Otro de los grandes aprendizajes que han tenido las privadas de libertad es el trabajo en equipo, el hermanamiento que ha surgido con todas las mujeres que están en fase de confianza, y más aún con las que se encuentran en el proyecto de baldosas.
Kriscia cuenta que uno de los beneficios que han logrado es que pueden cocinar en el lugar. “La comida más rica que hemos hecho es un gran sopón de pata, quién se iba a imaginar que íbamos a hacer cosas tan ricas aquí. Hasta atoladas hemos hecho con todo y el elote”, recuerda Kriscia saboreándose los labios.
En esa galera de más de 10 metros y con el cántico de las chicharras de fondo, disfrutar no solo del trabajo y la convivencia, sino del sol y del aire es todo un regalo para estas mujeres que han estado enclaustradas por varios años. Aunque las mujeres que está dentro del programa en este momento purgan condenas menores de 10 años.

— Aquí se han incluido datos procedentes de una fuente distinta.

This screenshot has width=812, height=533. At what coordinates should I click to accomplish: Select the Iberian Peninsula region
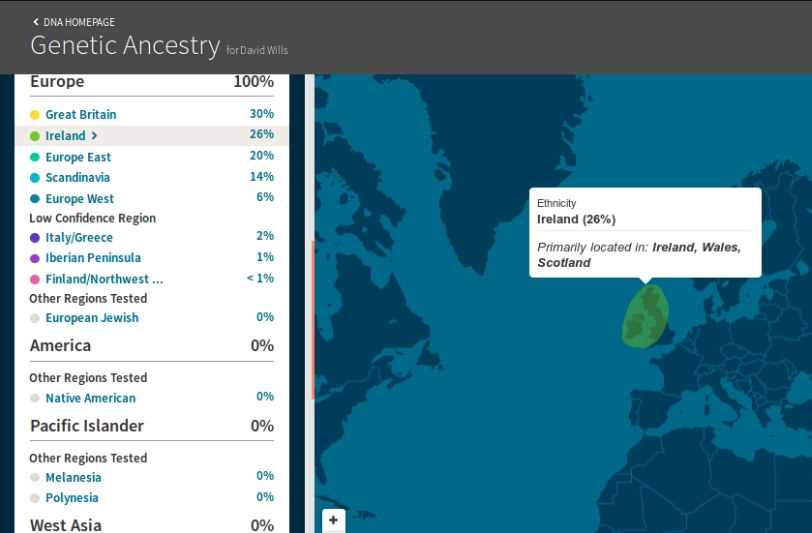[93, 258]
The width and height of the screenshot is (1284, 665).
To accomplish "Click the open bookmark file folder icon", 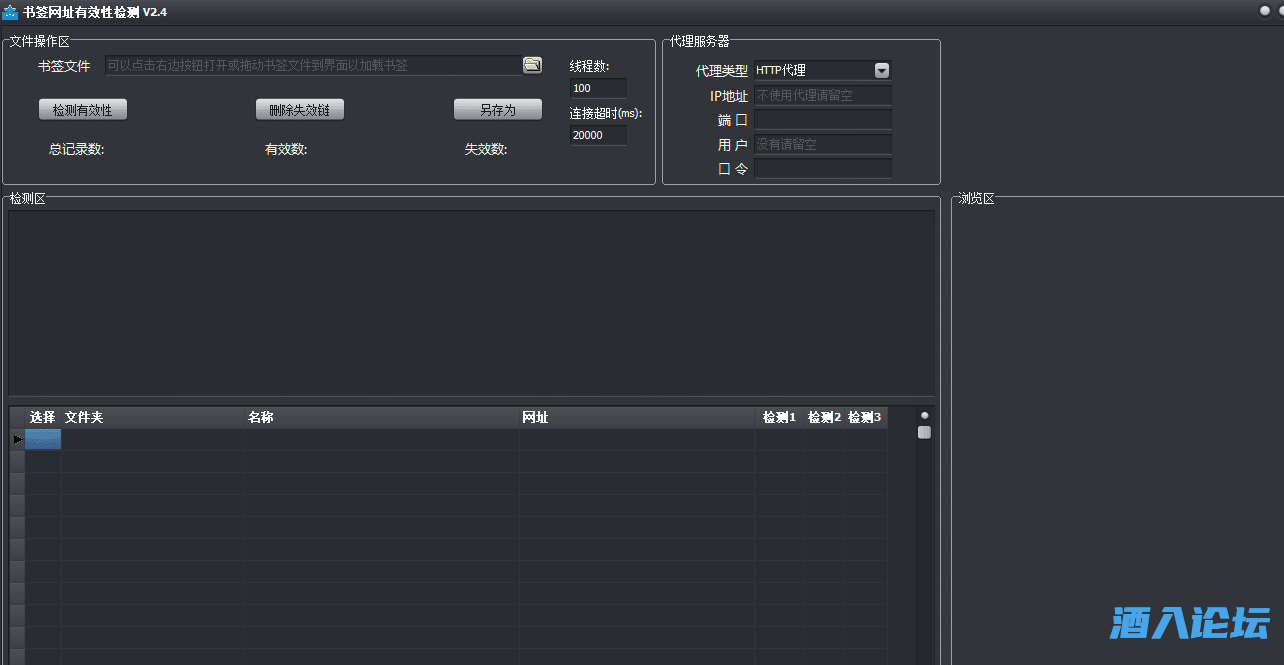I will click(x=532, y=65).
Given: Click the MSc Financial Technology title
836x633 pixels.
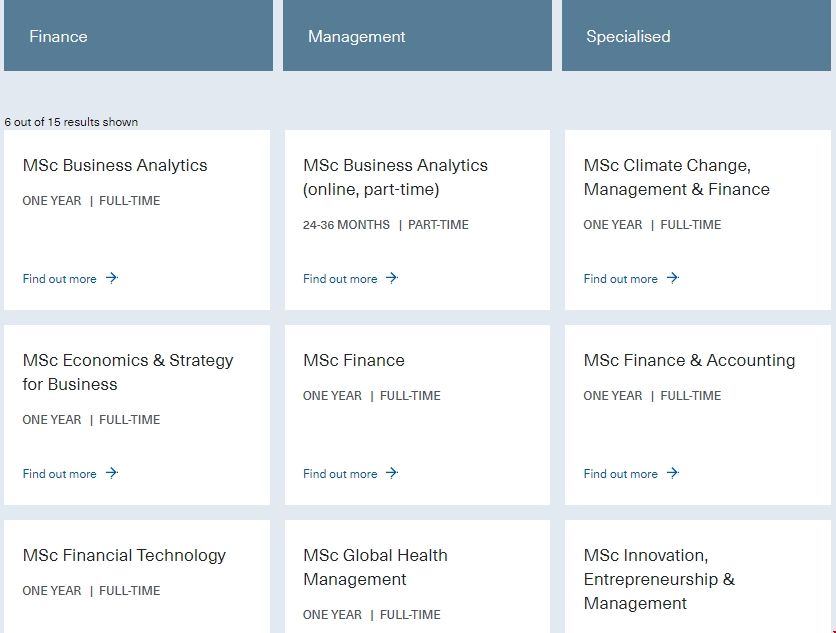Looking at the screenshot, I should 124,555.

Ada Flores es otra privada de libertad, quien lleva apenas seis meses haciendo ladrillos, pero no solo se siente agradecida por la oportunidad, sino que se siente animada, motivada y sobre todo útil. Y aunque ya solo le faltan 9 meses para terminar su condena por posesión de droga, toma su trabajo muy en serio, ya que asegura los honorarios simbólicos que les dan departe de las autoridades sirve para ayudar a sus tres hijos y a su padre.

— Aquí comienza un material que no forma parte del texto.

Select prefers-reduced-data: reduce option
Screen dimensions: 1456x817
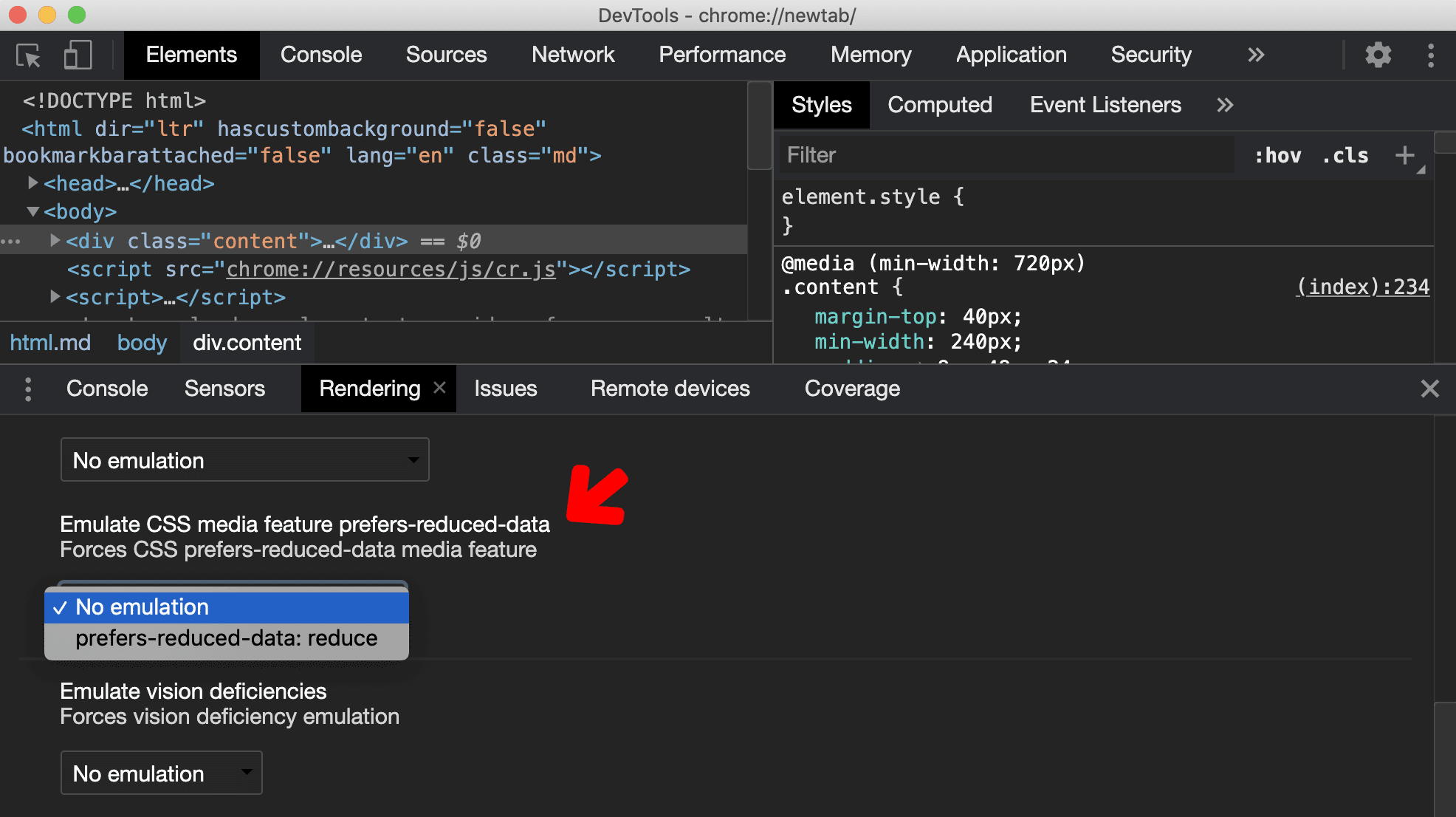226,638
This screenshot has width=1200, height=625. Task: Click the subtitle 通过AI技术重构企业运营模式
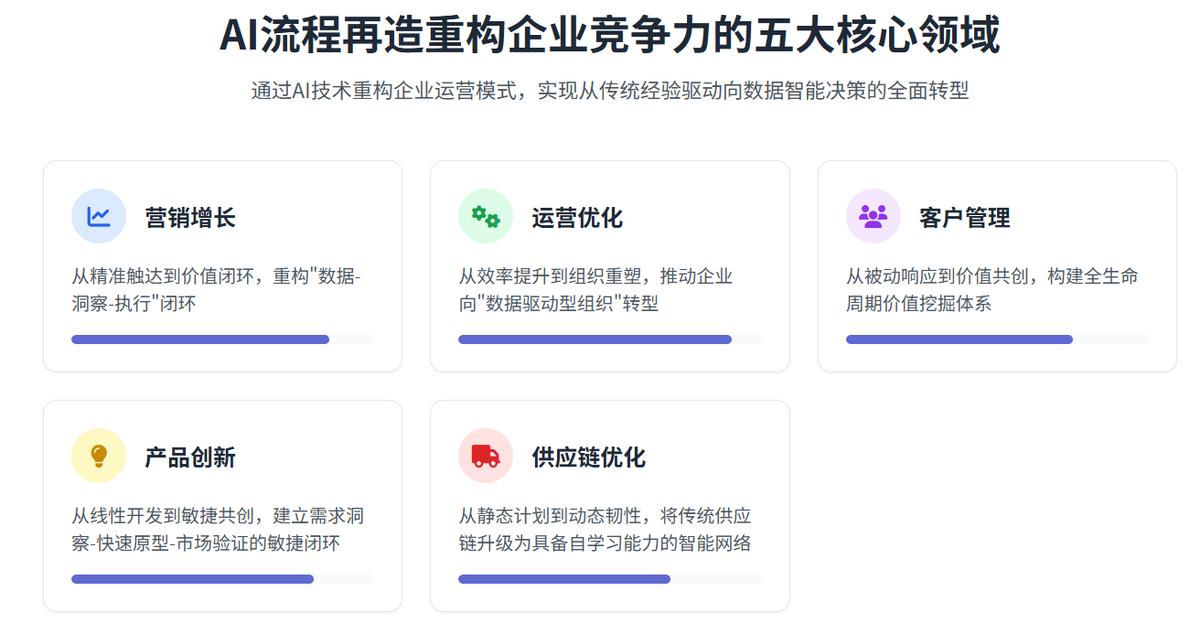point(387,91)
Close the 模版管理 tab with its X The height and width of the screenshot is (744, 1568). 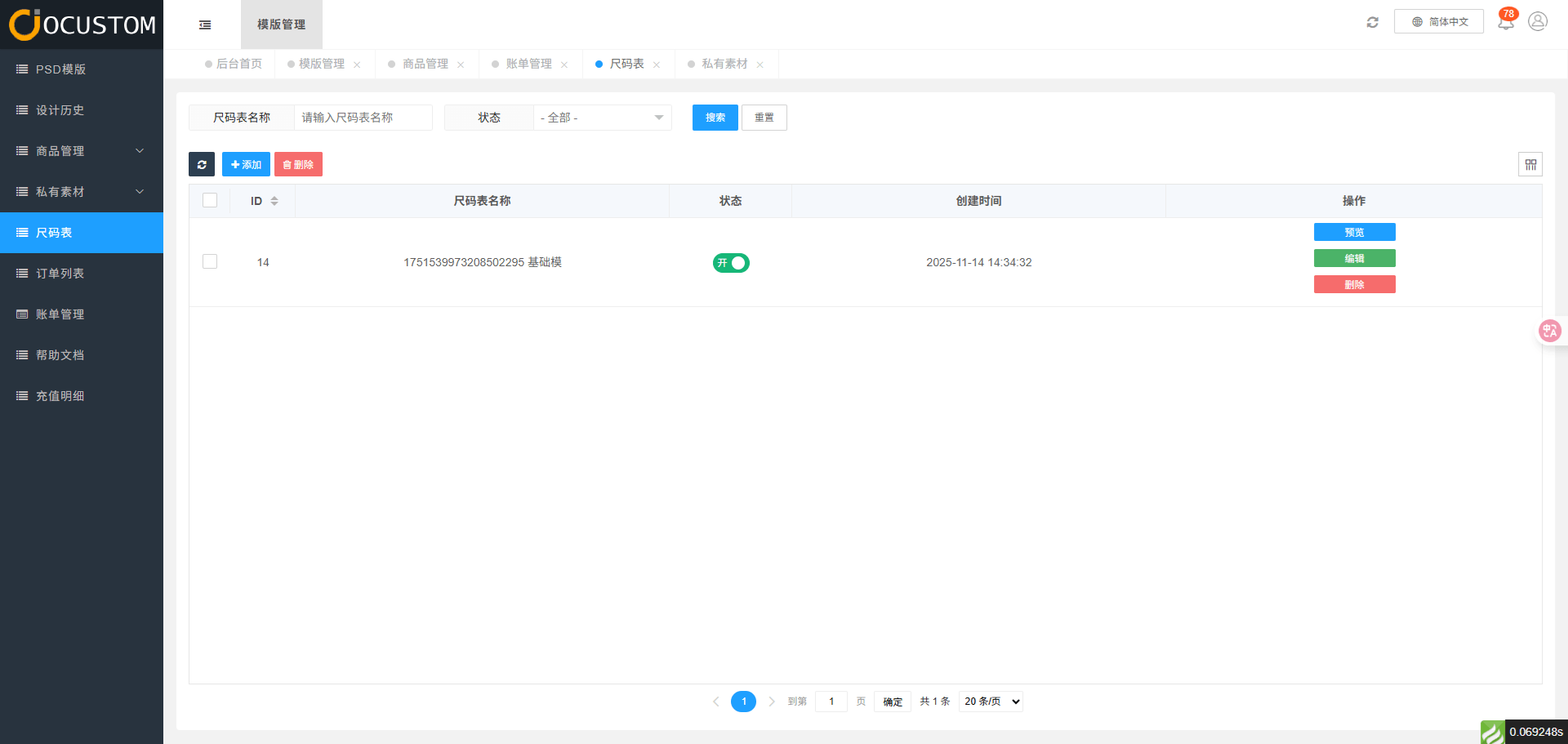pyautogui.click(x=357, y=65)
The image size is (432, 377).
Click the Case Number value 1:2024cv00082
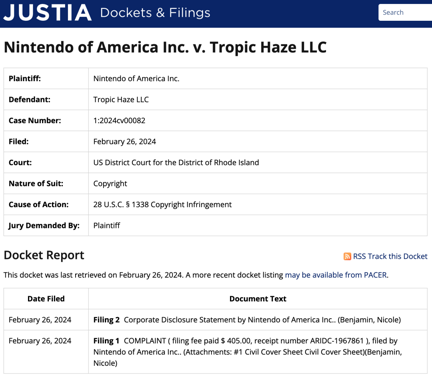tap(119, 120)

La vida de estas mujeres sigue en construcción tal y como estos ladrillos día a día. La vida de Kriscia y estas mujeres no es ni la sombra de lo que fue al entrar al penal. Esas siete horas con su familia a la semana, ese privilegio de volver a comer lo que durante años no se pudo, ese calor calcinante que se siente un medio día bajo el sol, esa agua de lluvia helada, todo eso que estas mujeres consideran invaluable, realmente no tiene precio.